Oleh: redaksi
Media Warta Nasional|Jakarta – Kepada awak media Dewan Pers menyàmpaikan bahwa akan memperluas jangkauan bidang usaha media atau perusahaan pers yang mengajukan diri untuk ikut verifikasi. Hal itu disampaikan Ketua Komisi Pendataan, Penelitian, dan Ratifikasi Pers Dewan Pers, A Sapto Anggoro, ketika menjadi pembicara dalam diskusi di sela peringatan Hari Pers Nasional di Ancol, Jakarta, Senin (19/2/24).
Menurut Sapto, selama ini Dewan Pers menetapkan Klasifikasi Baku Lapangan Usaha Indonesia (KBLI) untuk media haruslah di bidang publikasi pers saja. Jika ada perusahaan yang ikut verifikasi dan memiliki bidang usaha lain, maka hal itu dinyatakan tidak sesuai dengan KBLI sehingga tidak bisa lolos verifikasi.
“Sekarang ini kami ingin memberikan keleluasaan kepada perusahaan Pers. KBLI untuk perusahaan kita perlu. Disamping mempublikasikan informasi (berita), perusahaan pers bisa memiliki bidang usaha lain yang terkait dengan bidang utama usahanya,” tutur Sapto.
Ia memberi contoh, perusahaan dapat memiliki usaha dibidang publikasi buku, pelatihan-pelatihan, dan diskusi publik berbayar. Bahkan, kata Sapto, perusahaan pers bisa saja memiliki bidang usaha sebagai penyelenggara acara atau event organizer bagi perusahaan lain
Perluasan bidang usaha dalam KBLI ditetapkan sekitar dua bulan lalu. Keputusan ini diambil dari kondisi perusahaan yang saat ini mengatasi banyak permasalahan dan kendala.
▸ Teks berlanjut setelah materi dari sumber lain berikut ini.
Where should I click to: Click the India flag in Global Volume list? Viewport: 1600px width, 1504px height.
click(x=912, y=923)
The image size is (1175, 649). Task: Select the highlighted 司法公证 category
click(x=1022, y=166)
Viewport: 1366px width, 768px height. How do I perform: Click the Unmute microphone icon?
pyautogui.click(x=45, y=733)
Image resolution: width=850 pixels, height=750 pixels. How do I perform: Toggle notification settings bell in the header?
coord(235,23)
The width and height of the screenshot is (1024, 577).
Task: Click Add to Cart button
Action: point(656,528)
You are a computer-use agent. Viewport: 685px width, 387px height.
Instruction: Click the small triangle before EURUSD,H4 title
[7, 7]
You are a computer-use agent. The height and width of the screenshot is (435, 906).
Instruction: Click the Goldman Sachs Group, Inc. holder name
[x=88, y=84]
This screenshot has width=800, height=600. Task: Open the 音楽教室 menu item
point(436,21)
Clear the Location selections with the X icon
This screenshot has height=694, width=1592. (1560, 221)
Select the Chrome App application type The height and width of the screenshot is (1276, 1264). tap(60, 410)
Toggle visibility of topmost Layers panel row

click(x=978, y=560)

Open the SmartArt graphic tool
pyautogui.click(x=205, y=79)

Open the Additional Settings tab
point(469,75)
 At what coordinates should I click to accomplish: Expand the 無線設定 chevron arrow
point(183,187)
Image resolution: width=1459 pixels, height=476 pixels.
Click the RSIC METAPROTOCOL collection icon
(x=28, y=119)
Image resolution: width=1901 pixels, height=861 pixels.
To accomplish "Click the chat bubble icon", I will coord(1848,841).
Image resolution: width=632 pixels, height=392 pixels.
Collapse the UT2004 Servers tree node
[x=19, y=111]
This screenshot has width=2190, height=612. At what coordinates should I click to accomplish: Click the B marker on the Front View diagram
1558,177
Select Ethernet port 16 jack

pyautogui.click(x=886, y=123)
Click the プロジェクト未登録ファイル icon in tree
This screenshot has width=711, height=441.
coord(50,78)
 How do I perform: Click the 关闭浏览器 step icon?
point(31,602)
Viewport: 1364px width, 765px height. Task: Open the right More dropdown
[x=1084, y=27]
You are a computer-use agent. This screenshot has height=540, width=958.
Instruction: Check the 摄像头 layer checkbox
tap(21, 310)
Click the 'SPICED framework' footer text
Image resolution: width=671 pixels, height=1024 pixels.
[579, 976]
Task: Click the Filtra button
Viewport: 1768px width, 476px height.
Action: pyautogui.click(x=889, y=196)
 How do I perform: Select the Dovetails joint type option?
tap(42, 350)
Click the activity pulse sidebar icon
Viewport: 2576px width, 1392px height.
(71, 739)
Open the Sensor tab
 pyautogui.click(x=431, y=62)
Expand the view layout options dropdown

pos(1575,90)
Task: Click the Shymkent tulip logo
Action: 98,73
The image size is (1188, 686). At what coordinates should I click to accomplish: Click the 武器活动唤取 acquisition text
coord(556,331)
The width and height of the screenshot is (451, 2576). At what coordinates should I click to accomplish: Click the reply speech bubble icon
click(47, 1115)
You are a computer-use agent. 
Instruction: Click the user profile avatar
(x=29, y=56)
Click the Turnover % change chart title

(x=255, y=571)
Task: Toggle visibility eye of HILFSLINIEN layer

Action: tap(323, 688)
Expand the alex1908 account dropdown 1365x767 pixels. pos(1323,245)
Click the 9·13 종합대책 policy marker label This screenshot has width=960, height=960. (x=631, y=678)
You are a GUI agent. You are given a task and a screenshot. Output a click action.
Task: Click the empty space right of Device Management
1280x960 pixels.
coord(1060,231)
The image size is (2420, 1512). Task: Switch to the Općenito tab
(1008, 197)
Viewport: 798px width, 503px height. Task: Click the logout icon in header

Salah satu kendala itu adalah kue perolehan iklan yang semakin terbatas.
Dia menjelaskan, tahun 2023 kue iklan media nasional (cetak, bold, tv, dan radio) mencapai Rp68 triliun. Dari jumlah itu sekitar 75% kue iklan nasional diambil oleh platform global. Mereka itu antara lain Google, facebook, Instagram, TikTok, dan lain-lain. Perusahaan pers nasional hanya sebagian sisanya.
Sapto menambahkan, dalam membangun media bisnis, setiap orang bisa punya pilihan. Ada pendirian perusahaan media yang dijadikan komoditas. Artinya, jika sudah berjalan maka media itu akan dijual demi mendapat keuntungan yang besar. Ada pula media yang dikembangkan sebagai produk/merek. Dua model lainnya adalah menjadikan media bisnis sebagai usaha rintisan (start up) serta legacy (peninggalan untuk keluarga).
Saat ini, papar Sapto, media tidak lagi sepenuhnya mengacu pada teori jurnalisme yang ada. Platform global yang selama ini merajai perputaran iklan untuk media justru lebih banyak menjadi referensi.
“Media akan mengikuti algoritma platform global. Semula algoritma Google berdasarkan hits (adu cepat mengunggah berita). Setelah itu algoritmanya berubah menjadi tampilan halaman yang mendasarkan diri pada banyaknya berita,” kata dia.
Kemudian, urainya, algoritma itu berubah lagi menjadi impresi. Dalam hal ini, berita yang menjadi pilihan Google untuk diterima adalah berapa lama berita itu dibaca. Perkembangan terakhir adalah algoritma impresi plus scrolling (lama membaca dan pergerakan kursor).